AI Glossary
The complete dictionary of Artificial Intelligence
Multiclass Brier Score
Calibration evaluation metric measuring the mean squared error between predicted probabilities and ground truth indicators across all classes.
Top-K Calibration
Extension of calibration evaluating the agreement between the probability that the true class appears in the top K confident predictions and its empirical frequency.
Multiclass Platt Scaling
Generalization of binary logistic regression to the multiclass case through one-vs-all or one-vs-one approaches to individually calibrate each class.

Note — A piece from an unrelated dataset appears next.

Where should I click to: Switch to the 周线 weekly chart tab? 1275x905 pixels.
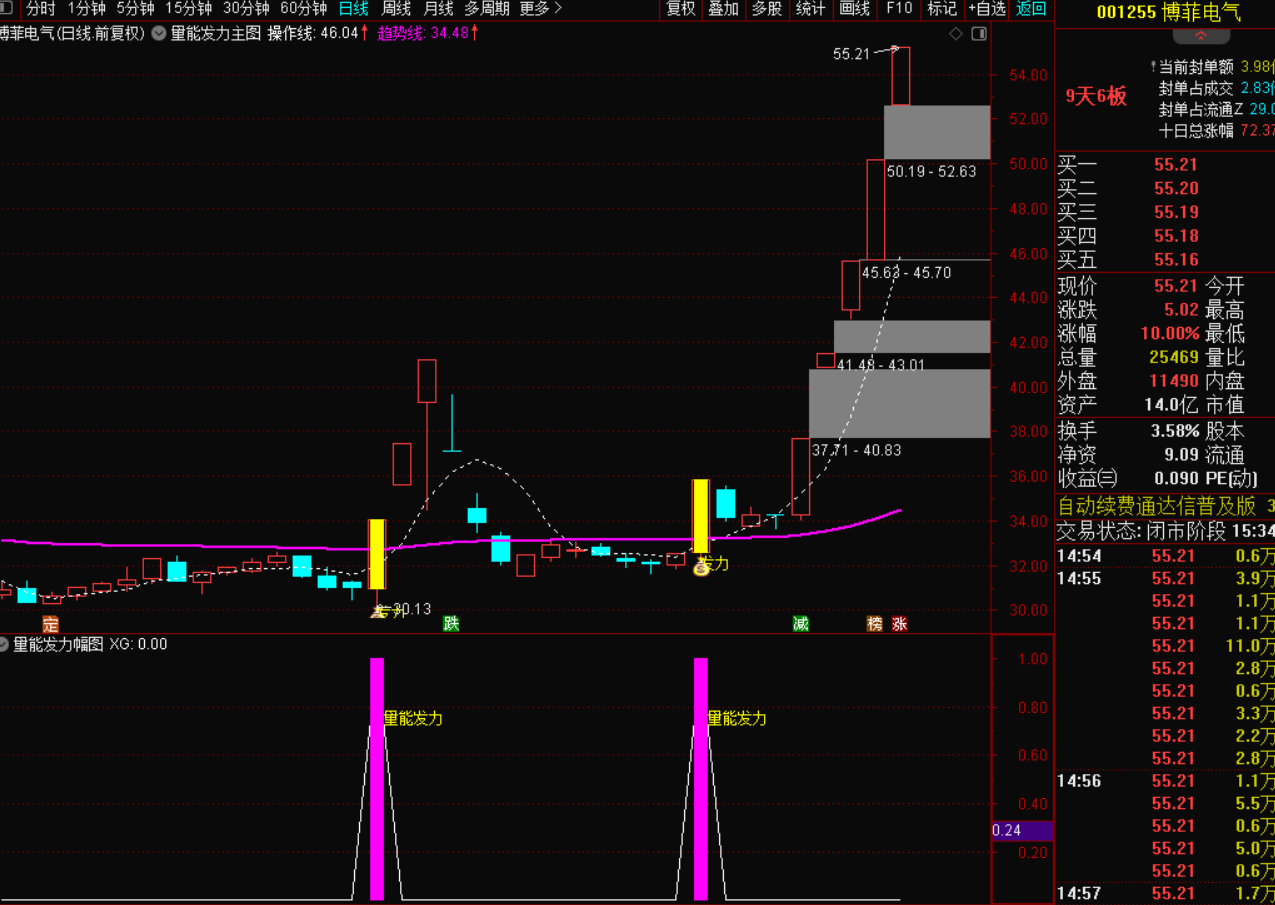pyautogui.click(x=397, y=9)
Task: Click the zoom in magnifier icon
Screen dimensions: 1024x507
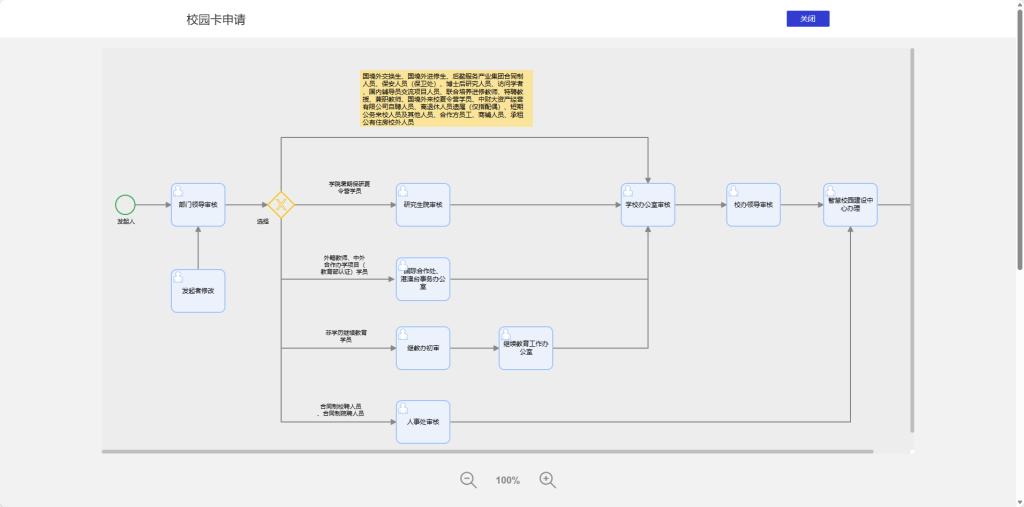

Multiclass Histogram Binning
Non-parametric method partitioning the probability space into intervals and adjusting predictions by the empirical frequency observed in each bin for all classes.
Pairwise Calibration
Strategy calibrating relative probabilities between each pair of classes to ensure comparative consistency in the multiclass space.
Multiclass Reliability Diagram
Calibration visualization comparing mean confidence to mean accuracy per bin to graphically assess the adequacy of multiclass predictions.
Multiclass Isotonic Regression
Extension of isotonic regression to the multiclass case through approaches like PAVA (Pool Adjacent Violators Algorithm) or multi-output variants.
Bayesian Binning Quantile
Calibration method optimally determining bin boundaries using Bayesian principles to minimize multiclass calibration error.
Adaptive Calibration Error (ACE)
Variant of ECE using adaptive size bins based on the prediction distribution to reduce the variance of the calibration estimator.